Lower bound algorithm

[Isinlor]

Here we can keep track of work related to the lower bound algorithm.

This algorithm is optional.

Just as reminder: lower bound algorithm is an algorithm that produces some non-trivial lower bound on the chromatic number.

• [x] First we need to figure out how hard it is to implement such algorithm and whether it is worth doing it.
• [x] Please, provide links to resources, copy&paste relevant snippets here
• [x] Then we need to decide on algorithm that we will implement
• [ ] Implement the algorithm
• [ ] Prepare materials for the presentation

[Isinlor]

Exact algorithm from https://github.com/dke-group-23/DKE-Project/issues/3#issuecomment-427880224 allows to find lower bound.

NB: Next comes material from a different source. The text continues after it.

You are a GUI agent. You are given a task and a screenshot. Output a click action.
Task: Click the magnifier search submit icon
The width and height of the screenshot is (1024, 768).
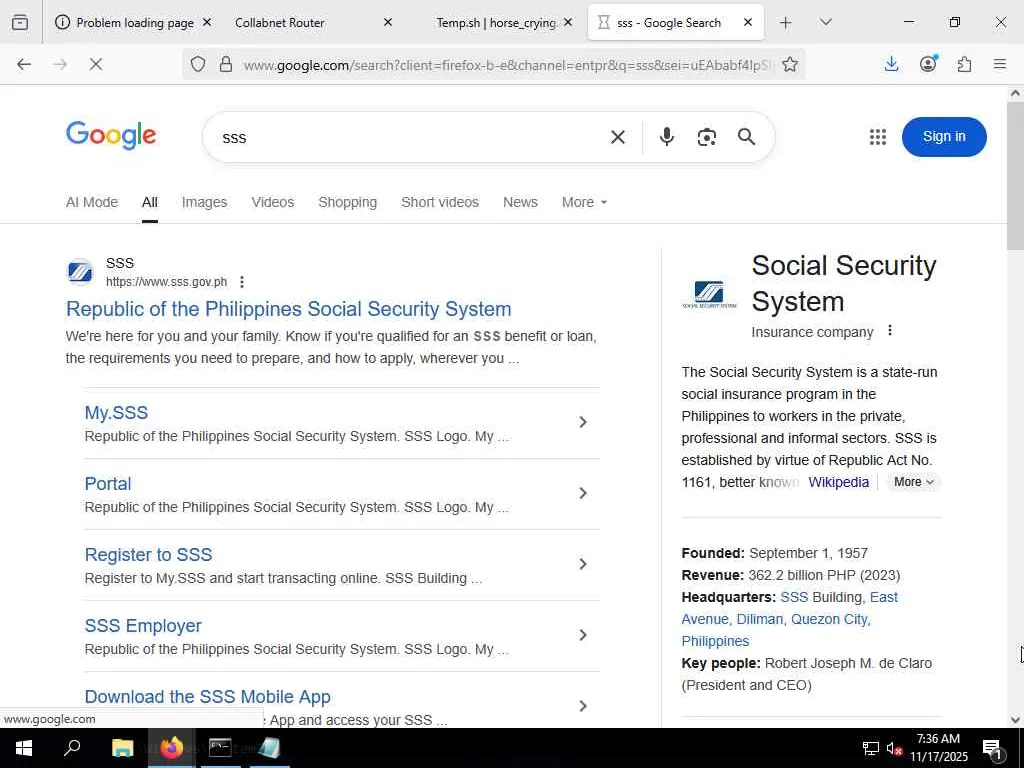746,137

Another idea based on Wikipedia:

If G contains a clique of size k, then at least k colors are needed to color that clique;

Also from Wikipedia

a clique is a subset of vertices of an undirected graph such that every two distinct vertices in the clique are adjacent;

From math to human language it would be: If you can find some set of vertices, so that all vertices are connected to all other vertices in that graphs, then this set of vertices is a clique. I guess, as you would expect from the name ;) . It pretty mach follows that because everyone is connected to everyone we will need to color everyone in different color.

The problem is of course how to find clique.

[Seeeeeyo]

With the Bron-Kerbosch algorithm? Here is an explanation of it. http://www.dcs.gla.ac.uk/~pat/jchoco/clique/enumeration/papers/bronKerbosch.pdf

There are a lot of codes of this algorithm online

[Isinlor]

Seems like an useful video: Maximal Cliques(Bron–Kerbosch Algorithm).